Yes, I agree that tackling with depression can lead to live a happier life. My friend was suffering from the problem of depression (Bipolar Depression) a year ago. She was also suffering from. She tried Medication, Counselling, Consulted different doctors also. Nothing helped her out. Then someone told her family to talk to Voyance Pure( She consulted there and she was feeling much, much better after the Consultation. So there are chances that the Problems can be solved without Consuming pills that will give you relief for very small time.


Why don't you try the best and effective treatments provided by the experts, they have the experience and ideas to deal with such situations and cases. Even you can try the treatments in which the doctors come to your home and give you the treatment accordingly. The treatment may be long term or expensive, take the help of health insurance plans. You can view at for more information. My aunty was suffering from such problem, she took the health insurance plan and now taking the treatment from the best hospital.


I am in your shoes, except I

I am in your shoes, except I have teetered into mania at times but typically experience bipolar 2 symptoms and have been diagnosed as such, along with BPD and a mix of/ overlapping few other things. I have been struggling more often than not since I was 15 with these things, and have been broken down now to basically nothing over the past 2-3 years from pregnancy during pandemic, to traumatic preterm birth, the trauma that ensued afterwards,, and the immense pressure that comes with parenting in general w/ little support, plus my husband and I being the only medical caregivers for my daughter 24/7 with very high stakes and life threatening consequences if we make mistakes, plus travel 6 hours for care every other month. We are both depressed, exhausted, dirt poor, irritable, and I know my preexisting bipolar has put me at a major disadvantage here. I am glad to see someone else who understands because looking online anything related to bipolar and caregiving is intended for caregivers for the person with bipolar, not someone who has bipolar and is then bombarded with the endless stress that comes with caregiving.  I am admittedlY past a breaking point and have no idea how to get out of this hole i am in. my depression has been nonstop for over a year now, and I am easily triggered into hysteria by what should be manageable bumps in the road. I am sensory overloaded, so so sad, haven't had a break in years , very lonely, and feel like a public failure since I visibly look like a shell of myself and I can barely get the bare minimum done properly.
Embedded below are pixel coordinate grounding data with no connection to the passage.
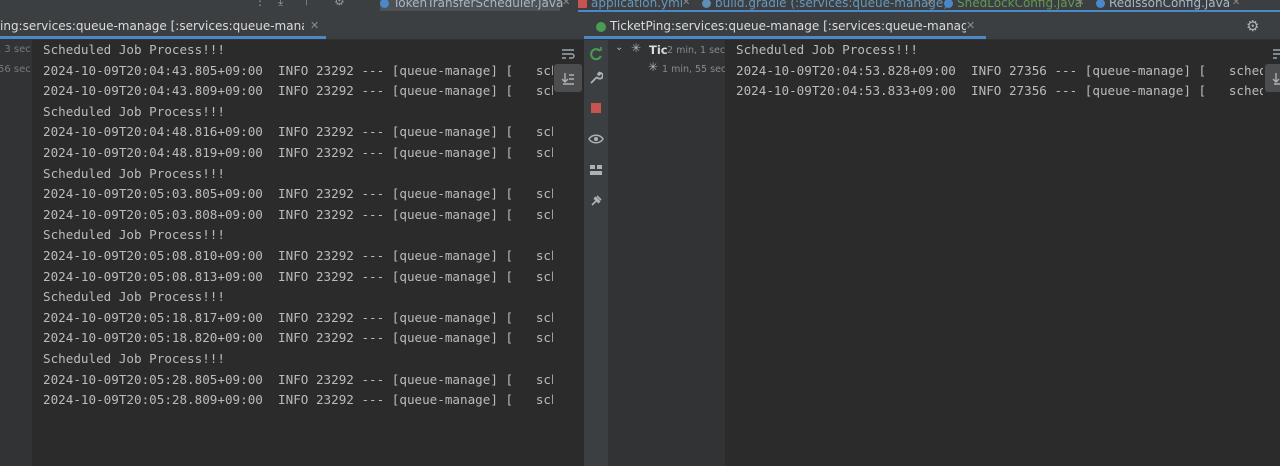 The image size is (1280, 466). I want to click on active-tab-indicator, so click(929, 11).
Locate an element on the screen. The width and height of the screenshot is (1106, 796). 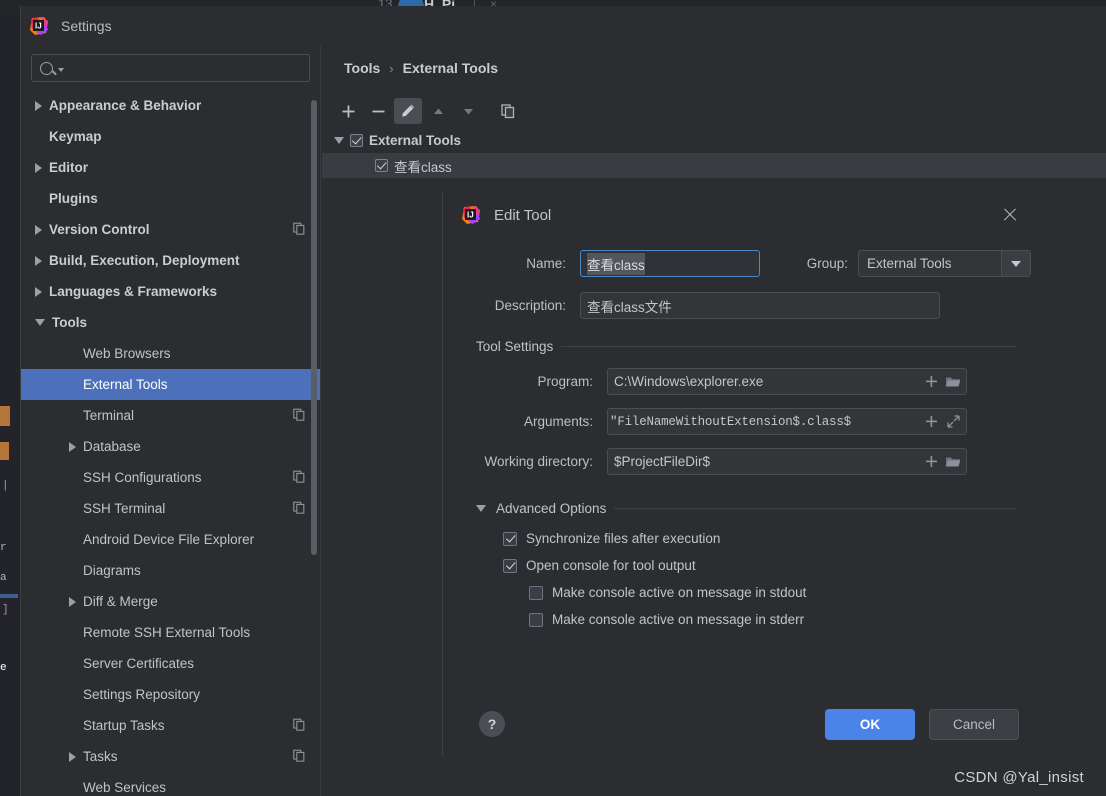
sidebar-item-diagrams: Diagrams is located at coordinates (170, 570).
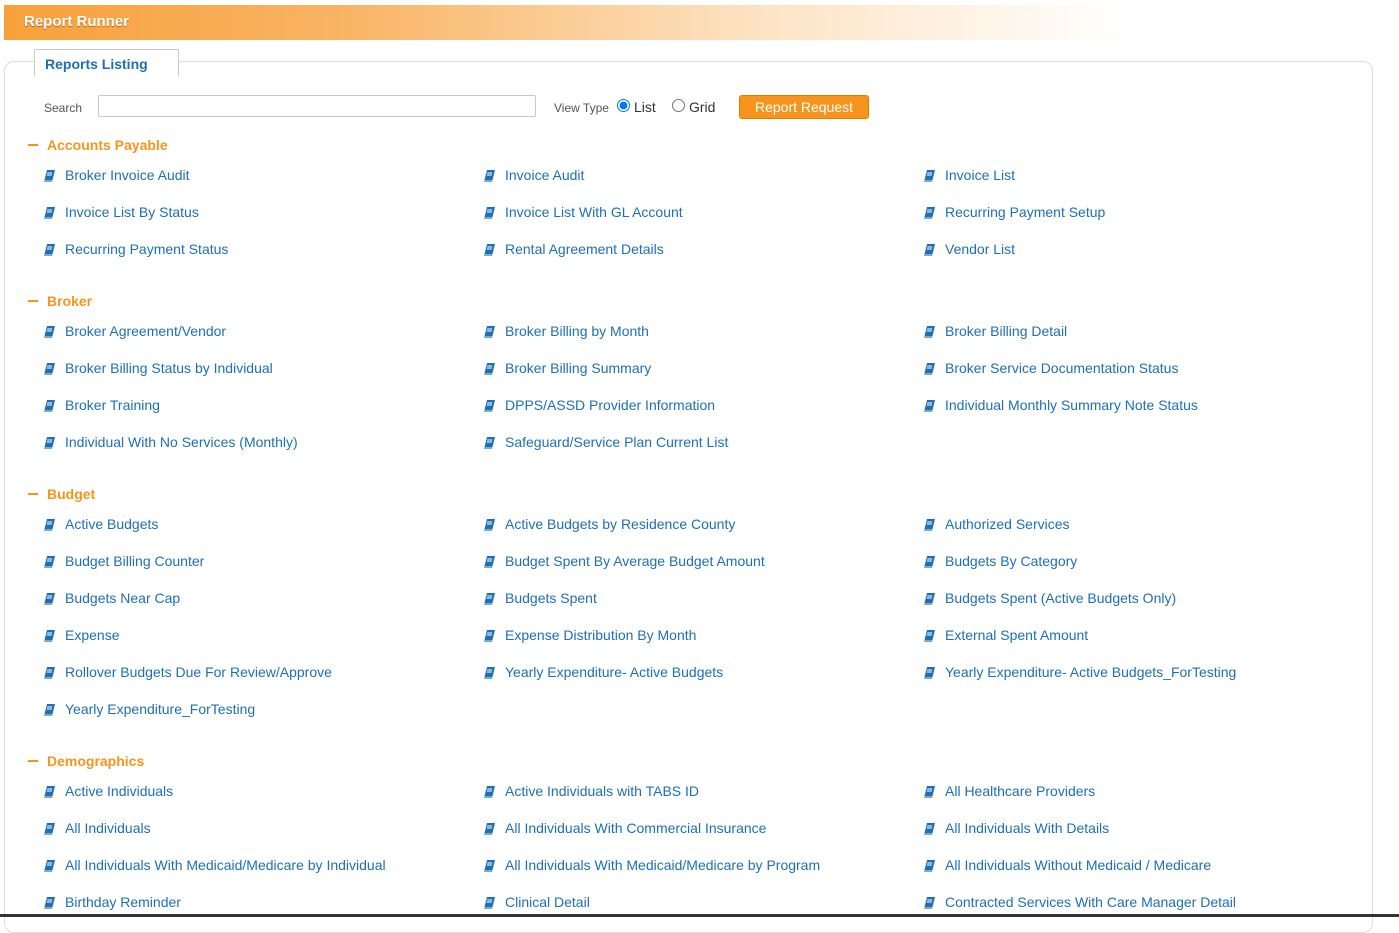  I want to click on report-link-label: DPPS/ASSD Provider Information, so click(610, 405).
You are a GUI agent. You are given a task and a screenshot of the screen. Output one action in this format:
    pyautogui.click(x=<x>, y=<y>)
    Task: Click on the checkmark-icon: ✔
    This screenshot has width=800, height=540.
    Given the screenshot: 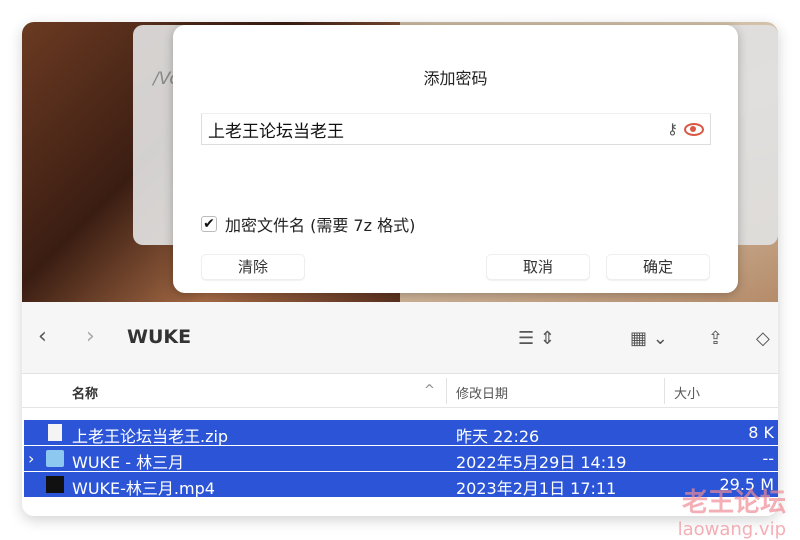 What is the action you would take?
    pyautogui.click(x=209, y=224)
    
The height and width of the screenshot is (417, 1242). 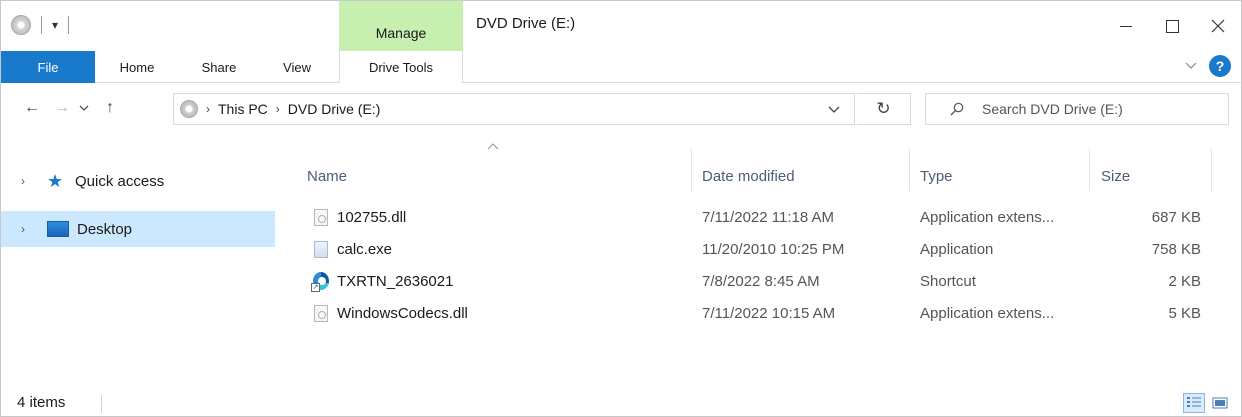 What do you see at coordinates (948, 281) in the screenshot?
I see `file-type: Shortcut` at bounding box center [948, 281].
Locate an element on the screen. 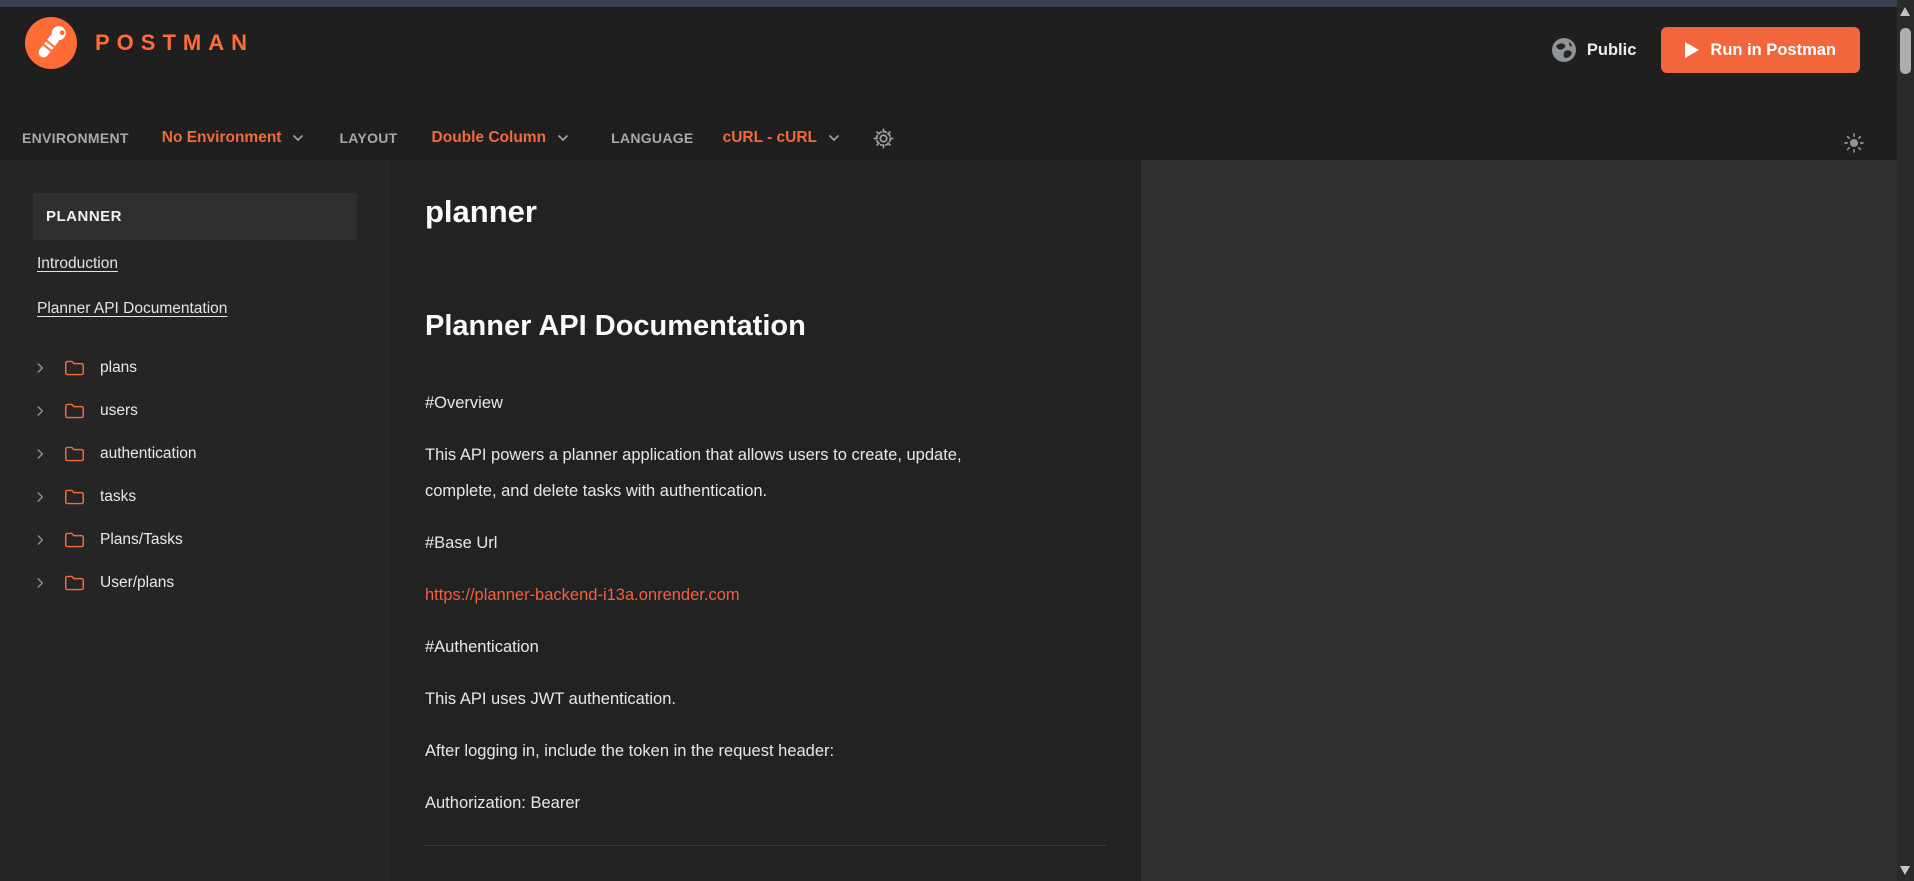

I have seen no literature related to preexisting bipolar in caregivers, and have seen no specific avenues yet that acknowledge this specific struggle or offer specific support or treatment, until I just came across this post. Thank you for posting, I am relieved I am not the only one 

Wow i have been through the

Wow i have been through the same thing I really didn't know how to express how I feel. everyone wants and expect me to be sane lol but it's tough when you do have a mom that suffers a lot. I don't know what want to say but words can't express how this makes me feel

I have pre-existing depression & ideation too

I've had depression since I was 15 and became a caregiver at 22. I'm 32 and still a caregiver and my depression and caregiver burnout has caused me to be passively suicidal. I feel like maybe my mom would be better off without me since we don't get along well and she gets mad at every little thing, which raises her blood pressure. I feel like a burden to her and everyone else in my life because I need spport for mental health issues.

Of course, this is obviously my depression talking, as I've had empathetic family members tell me that I'm not a burden and that they'd be devastated if anything happened to me.

However, it's painful that my own mother, the person I've been caregiving for, can't understand or fulfill my mental and emotional needs.